INPUT MATERIAL
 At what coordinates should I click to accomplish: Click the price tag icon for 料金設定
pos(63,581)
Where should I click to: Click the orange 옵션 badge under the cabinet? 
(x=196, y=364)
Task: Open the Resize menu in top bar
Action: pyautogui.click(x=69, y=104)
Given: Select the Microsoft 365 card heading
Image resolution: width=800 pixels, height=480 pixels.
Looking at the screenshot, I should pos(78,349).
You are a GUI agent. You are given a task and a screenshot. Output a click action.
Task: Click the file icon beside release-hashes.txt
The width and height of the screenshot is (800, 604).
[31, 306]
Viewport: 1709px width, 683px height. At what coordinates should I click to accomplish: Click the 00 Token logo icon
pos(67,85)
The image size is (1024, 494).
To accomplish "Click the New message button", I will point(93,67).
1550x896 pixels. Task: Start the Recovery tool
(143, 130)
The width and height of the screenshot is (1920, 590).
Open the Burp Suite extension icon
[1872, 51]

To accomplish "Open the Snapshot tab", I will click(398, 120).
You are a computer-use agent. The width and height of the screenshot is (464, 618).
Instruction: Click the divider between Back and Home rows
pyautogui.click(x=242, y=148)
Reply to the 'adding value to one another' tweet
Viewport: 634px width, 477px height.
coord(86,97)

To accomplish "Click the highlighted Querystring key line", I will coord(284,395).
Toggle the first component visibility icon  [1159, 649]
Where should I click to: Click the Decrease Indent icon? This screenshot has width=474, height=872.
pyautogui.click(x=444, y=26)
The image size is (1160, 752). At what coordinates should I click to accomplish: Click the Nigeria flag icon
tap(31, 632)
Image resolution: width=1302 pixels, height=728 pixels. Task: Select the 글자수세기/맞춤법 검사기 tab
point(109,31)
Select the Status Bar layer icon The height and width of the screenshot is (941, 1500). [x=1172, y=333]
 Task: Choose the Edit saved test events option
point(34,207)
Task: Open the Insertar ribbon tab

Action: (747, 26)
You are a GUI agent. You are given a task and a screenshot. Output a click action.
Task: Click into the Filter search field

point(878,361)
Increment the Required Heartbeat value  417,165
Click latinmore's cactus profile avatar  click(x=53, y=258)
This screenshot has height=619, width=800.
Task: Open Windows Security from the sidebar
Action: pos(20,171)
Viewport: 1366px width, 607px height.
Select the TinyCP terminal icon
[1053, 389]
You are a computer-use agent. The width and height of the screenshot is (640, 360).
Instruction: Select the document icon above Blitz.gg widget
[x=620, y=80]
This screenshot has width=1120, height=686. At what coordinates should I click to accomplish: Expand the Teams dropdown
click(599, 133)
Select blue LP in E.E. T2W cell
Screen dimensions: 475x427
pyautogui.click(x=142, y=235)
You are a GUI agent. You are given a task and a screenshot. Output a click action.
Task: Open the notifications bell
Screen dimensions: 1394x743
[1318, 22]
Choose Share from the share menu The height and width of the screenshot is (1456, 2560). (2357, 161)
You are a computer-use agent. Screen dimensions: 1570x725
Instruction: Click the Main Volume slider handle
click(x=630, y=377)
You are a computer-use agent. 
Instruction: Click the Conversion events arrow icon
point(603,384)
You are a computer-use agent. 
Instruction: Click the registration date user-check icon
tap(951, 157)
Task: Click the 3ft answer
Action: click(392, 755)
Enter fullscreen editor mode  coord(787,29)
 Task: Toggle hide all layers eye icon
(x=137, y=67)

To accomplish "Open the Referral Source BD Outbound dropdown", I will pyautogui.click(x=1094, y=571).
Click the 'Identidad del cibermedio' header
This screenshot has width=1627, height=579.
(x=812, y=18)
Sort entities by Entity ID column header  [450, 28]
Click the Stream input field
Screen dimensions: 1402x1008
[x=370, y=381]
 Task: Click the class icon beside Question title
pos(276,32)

WHAT IS BEING ASKED
Starting with the line that holds "1550x896 pixels. Task: Start" and ending with the line that holds "Increment the Required", retype every line in the data above exactly, and nothing else.

WRITTEN RESPONSE
1550x896 pixels. Task: Start the Recovery tool
(143, 130)
The width and height of the screenshot is (1920, 590).
Open the Burp Suite extension icon
[1872, 51]

To accomplish "Open the Snapshot tab", I will click(398, 120).
You are a computer-use agent. The width and height of the screenshot is (464, 618).
Instruction: Click the divider between Back and Home rows
pyautogui.click(x=242, y=148)
Reply to the 'adding value to one another' tweet
Viewport: 634px width, 477px height.
coord(86,97)

To accomplish "Click the highlighted Querystring key line", I will coord(284,395).
Toggle the first component visibility icon  [1159, 649]
Where should I click to: Click the Decrease Indent icon? This screenshot has width=474, height=872.
pyautogui.click(x=444, y=26)
The image size is (1160, 752). At what coordinates should I click to accomplish: Click the Nigeria flag icon
tap(31, 632)
Image resolution: width=1302 pixels, height=728 pixels. Task: Select the 글자수세기/맞춤법 검사기 tab
point(109,31)
Select the Status Bar layer icon The height and width of the screenshot is (941, 1500). [x=1172, y=333]
 Task: Choose the Edit saved test events option
point(34,207)
Task: Open the Insertar ribbon tab

Action: (747, 26)
You are a GUI agent. You are given a task and a screenshot. Output a click action.
Task: Click into the Filter search field

point(878,361)
Increment the Required Heartbeat value  417,165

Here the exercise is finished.